## Questões do material
(1) No trecho sobre a presunção de inocência, de qual publicação foram extraídos os acórdãos invocados?
(2) Prossiga com o trecho sobre a presunção de inocência a partir da última frase apresentada.

## Trecho para análise
========================================

O Estado de direito viabiliza a preservação das práticas democráticas e, especialmente, o direito de defesa. [...] Por isso usufruímos a tranquilidade que advém da segurança de sabermos que se um irmão, amigo ou parente próximo vier a ser acusado de ter cometido algo ilícito, não será arrebatado de nós e submetido a ferros sem antes se valer de todos os meios de defesa em qualquer circunstância à disposição de todos. (HC 95.009, rel. Eros Grau, pleno, j. 6-11-2008 in RTJ 208/640).
Os acórdãos invocados são propositalmente históricos, extraídos da Revista Trimestral de Jurisprudência do STF, de modo a ilustrar o quão sedimentada é a garantia constitucional do estado de inocência, além de constranger os professores e estudantes de direito a assumirem um papel transformador da sociedade. À míngua do trânsito em julgado de sentença penal condenatória, ninguém pode ser tachado nem tratado como culpado.
Não houve acusação formulada pelo ministério público, tampouco o STJ reputou válida a denúncia, nem apresentadas defesas técnicas por advogados. Por que, então, as práticas sociais, acadêmicas e profissionais divergem do discurso do direito?
Enquanto tivermos a incandescência gerada pelas eleições bienais, a mera existência de sindicâncias, inquéritos e procedimentos apuratórios serão usados para atacar a honra dos candidatos, com aplicação das melhores técnicas de viralização na imprensa tradicional e eletrônica e redes sociais. A par de exacerbar a polarização política, as polícias e os ministérios públicos são rascunhados como vestais.
As publicações dos portais das polícias civil e federal, do ministério público e dos tribunais de justiça e federal deveriam zelar pela sobriedade e disseminação de conteúdo, na esperança de que as demais instituições adequem seus procedimentos e entendimentos aos órgãos de cúpula. Lamentavelmente, também adotam a política de engajamento de conteúdo, contagem de cliques, curtidas e seguidores.
Por estas razões, os arquivamentos de investigações, as transações penais, os acordos de não persecução, as decisões absolutórias, a anulação de processos e outros benefícios ao implicado não atendem à linha editorial inquisitorial. Nenhuma polícia ou ministério público jamais noticiou: “após pedido de diligências da defesa técnica, a linha investigativa foi desviada de Fulano.”

========================================

## Material de estudo
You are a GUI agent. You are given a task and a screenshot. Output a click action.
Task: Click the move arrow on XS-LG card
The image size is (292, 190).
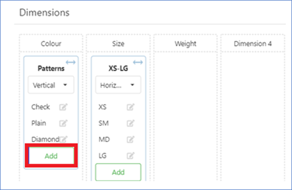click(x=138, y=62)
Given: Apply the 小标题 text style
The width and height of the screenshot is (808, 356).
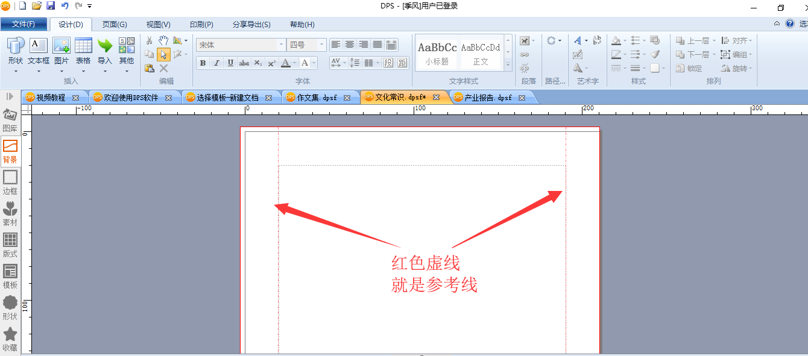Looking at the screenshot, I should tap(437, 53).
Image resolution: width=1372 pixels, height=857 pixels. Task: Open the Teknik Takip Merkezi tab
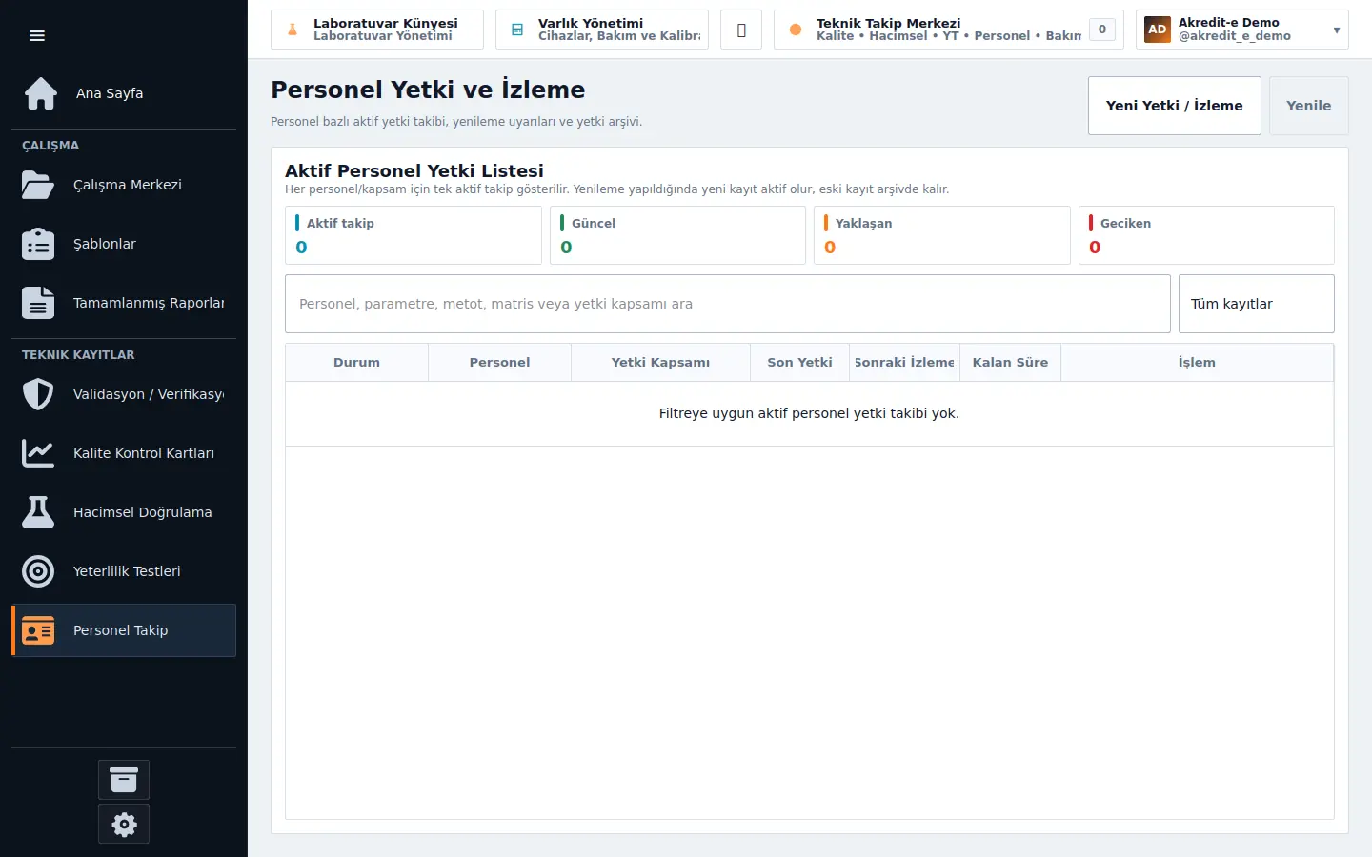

========================================

## Respostas escritas
(1) Da Revista Trimestral de Jurisprudência do STF.

(2)
As competentes e combativas defensorias públicas da União e dos estados estão divididas entre divulgar os serviços oferecidos, anunciar as conquistas em processos coletivos e dar publicidade às defesas em questões de alto impacto social e outros interesses difusos. É mais que compreensível não encontrar postagens sobre vitórias em matéria processual penal, de interesse de indivíduo.
A mudez e a resignação das associações de advogados criminalistas, das academias de letras e cultura jurídicas, dos institutos dos advogados, da OAB e das associações dos magistrados em lembrar a histórica advertência de Rui Barbosa:
Se o julgador, cuja opinião não condiga com a dos seus julgadores na análise do Direito escrito, incorrer, por essa dissidência, em sanção criminal, a hierarquia judiciária, em vez de ser a garantia da justiça contra os erros individuais dos juízes, pelo sistema dos recursos, ter-se-á convertido, a benefício dos interesses poderosos, em mecanismo de pressão, para substituir a consciência pessoal do magistrado, base de toda a confiança na judicatura, pela ação cominatória do terror, que dissolve o homem em escravo. (Obras Completas de Rui Barbosa, Vol. XXIII, Tomo III, p. 228).
Um viva às parteiras, que simbolizam o início da nossa jornada com a garantia do estado ou presunção de inocência.